*** Opening of Selected passage ***

The concept is that, instead of relying on an expensive network of fixed access points or cell-towers, a wifi-equipped device can propagate data (text, voice or video messages) by simply handing it down a bucket-brigade of other similar devices, until it reaches the intended target.
Why would you want to do this?
Well firstly it could be cheaper... requiring no monthly stipend to be paid to a mobile carrier.
Secondly, and perhaps most importantly, such a system would continue to work even in the event of major damage to the infrastructure of our communications network such as may occur during a significant natural disaster.
Well it seems that the protesters filling the streets of Hong Kong this week have proven just how effective such a mobile mesh network can be.
Fearing that the government would shut down the mobile networks in an attempt to disrupt the protester's ability to organise themselves, many of those who have marched to demand proper democracy in Hong Kong have opted to use a wifi-based mesh network to stay in touch with each other.

*** Close of Selected passage ***
*** Opening of Exercise data ***

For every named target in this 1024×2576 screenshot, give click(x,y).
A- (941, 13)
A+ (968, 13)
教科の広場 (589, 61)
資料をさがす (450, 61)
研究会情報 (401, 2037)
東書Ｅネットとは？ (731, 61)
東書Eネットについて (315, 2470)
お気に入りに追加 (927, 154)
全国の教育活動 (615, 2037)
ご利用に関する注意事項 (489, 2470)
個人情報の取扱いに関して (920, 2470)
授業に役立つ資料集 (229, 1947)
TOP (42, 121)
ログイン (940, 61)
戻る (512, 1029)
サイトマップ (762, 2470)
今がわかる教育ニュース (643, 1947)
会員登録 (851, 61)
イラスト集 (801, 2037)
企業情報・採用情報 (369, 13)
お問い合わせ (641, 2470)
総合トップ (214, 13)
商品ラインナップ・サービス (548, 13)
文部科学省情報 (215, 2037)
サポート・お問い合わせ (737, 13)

*** Close of Exercise data ***

Can you rewrite the mesh network passage, beginning at the words "Why would you" and stopping after "significant natural disaster.", with "mobile carrier" replaced by "phone company"?

| Reply to the exercise |
Why would you want to do this?
Well firstly it could be cheaper... requiring no monthly stipend to be paid to a phone company.
Secondly, and perhaps most importantly, such a system would continue to work even in the event of major damage to the infrastructure of our communications network such as may occur during a significant natural disaster.